● The exercise
Locate every line in the entries below that contains the string "coordinates", and copy each one out.

Stored dataset items:
━━━━━━━━

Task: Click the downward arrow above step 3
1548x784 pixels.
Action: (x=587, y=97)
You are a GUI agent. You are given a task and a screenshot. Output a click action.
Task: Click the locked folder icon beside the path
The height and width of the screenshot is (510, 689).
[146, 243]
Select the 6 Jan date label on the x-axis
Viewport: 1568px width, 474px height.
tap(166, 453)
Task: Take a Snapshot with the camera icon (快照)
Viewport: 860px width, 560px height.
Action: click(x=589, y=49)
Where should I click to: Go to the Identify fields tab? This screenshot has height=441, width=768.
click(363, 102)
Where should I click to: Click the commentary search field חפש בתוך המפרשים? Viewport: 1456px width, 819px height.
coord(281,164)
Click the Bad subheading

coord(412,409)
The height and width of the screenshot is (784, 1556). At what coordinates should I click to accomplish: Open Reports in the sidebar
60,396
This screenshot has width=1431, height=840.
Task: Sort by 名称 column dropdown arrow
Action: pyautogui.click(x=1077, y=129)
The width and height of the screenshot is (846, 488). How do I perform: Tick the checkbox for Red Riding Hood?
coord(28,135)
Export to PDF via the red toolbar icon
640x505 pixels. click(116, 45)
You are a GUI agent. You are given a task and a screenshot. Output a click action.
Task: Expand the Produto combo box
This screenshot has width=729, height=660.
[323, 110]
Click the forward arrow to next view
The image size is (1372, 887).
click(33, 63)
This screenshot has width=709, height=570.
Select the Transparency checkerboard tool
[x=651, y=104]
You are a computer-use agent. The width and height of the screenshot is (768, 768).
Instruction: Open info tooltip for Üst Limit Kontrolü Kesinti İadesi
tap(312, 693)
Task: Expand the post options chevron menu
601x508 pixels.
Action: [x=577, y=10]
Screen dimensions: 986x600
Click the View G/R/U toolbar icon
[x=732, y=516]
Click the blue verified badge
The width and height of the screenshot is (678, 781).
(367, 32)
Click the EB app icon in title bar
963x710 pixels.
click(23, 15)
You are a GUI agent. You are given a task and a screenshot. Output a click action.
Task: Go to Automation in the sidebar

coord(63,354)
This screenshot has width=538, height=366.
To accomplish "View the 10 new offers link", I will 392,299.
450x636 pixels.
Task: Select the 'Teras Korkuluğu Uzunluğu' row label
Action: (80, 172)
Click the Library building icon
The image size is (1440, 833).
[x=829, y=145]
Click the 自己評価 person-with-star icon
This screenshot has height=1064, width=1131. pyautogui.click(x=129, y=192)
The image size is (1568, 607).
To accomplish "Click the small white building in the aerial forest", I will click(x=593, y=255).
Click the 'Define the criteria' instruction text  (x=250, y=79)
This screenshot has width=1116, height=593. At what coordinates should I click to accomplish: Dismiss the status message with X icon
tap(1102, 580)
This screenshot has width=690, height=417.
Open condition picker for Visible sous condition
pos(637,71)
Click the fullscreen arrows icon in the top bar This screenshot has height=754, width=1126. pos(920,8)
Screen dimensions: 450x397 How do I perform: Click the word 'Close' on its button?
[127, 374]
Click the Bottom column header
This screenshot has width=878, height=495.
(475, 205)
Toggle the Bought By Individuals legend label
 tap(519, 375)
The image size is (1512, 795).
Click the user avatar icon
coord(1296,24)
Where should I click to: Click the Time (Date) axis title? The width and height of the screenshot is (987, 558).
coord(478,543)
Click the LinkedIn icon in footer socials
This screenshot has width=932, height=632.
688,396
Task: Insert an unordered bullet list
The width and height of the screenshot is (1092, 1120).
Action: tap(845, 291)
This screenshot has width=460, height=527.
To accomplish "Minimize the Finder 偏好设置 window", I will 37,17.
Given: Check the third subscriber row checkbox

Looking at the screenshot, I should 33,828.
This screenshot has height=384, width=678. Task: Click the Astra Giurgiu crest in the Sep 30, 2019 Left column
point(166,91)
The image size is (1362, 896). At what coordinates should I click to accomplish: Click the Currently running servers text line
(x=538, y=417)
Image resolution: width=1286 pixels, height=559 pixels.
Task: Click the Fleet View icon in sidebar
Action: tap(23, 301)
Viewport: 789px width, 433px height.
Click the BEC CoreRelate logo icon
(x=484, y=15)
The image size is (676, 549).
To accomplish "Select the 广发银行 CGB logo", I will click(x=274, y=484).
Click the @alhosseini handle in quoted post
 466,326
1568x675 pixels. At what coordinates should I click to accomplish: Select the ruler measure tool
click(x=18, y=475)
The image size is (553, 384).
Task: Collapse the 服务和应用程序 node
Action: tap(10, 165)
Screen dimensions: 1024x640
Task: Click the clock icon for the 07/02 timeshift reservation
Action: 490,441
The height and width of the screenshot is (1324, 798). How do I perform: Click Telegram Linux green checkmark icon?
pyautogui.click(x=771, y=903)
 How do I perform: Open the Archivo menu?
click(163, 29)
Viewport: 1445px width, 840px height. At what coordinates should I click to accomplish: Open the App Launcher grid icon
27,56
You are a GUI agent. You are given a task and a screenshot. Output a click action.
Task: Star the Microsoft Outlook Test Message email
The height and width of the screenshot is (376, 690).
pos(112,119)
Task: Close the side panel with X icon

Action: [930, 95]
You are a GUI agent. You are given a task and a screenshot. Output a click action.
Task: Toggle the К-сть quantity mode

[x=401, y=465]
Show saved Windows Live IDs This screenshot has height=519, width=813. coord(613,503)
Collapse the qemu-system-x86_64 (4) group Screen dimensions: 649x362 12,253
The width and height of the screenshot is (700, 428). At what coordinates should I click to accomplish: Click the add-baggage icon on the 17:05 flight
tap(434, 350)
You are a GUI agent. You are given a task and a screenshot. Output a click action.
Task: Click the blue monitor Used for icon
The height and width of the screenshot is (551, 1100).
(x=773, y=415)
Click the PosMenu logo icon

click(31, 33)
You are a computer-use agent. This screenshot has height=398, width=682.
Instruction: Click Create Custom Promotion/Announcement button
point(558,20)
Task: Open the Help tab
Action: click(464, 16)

━━━━━━━━

● Reply
The height and width of the screenshot is (784, 1556). At what coordinates should I click to accomplish: Open Reports in the sidebar
This screenshot has width=1116, height=593. At what coordinates should I click to accomplish: Dismiss the status message with X icon
The image size is (1362, 896). At what coordinates should I click to accomplish: Click the Currently running servers text line
1568x675 pixels. At what coordinates should I click to accomplish: Select the ruler measure tool
Viewport: 1445px width, 840px height. At what coordinates should I click to accomplish: Open the App Launcher grid icon
The width and height of the screenshot is (700, 428). At what coordinates should I click to accomplish: Click the add-baggage icon on the 17:05 flight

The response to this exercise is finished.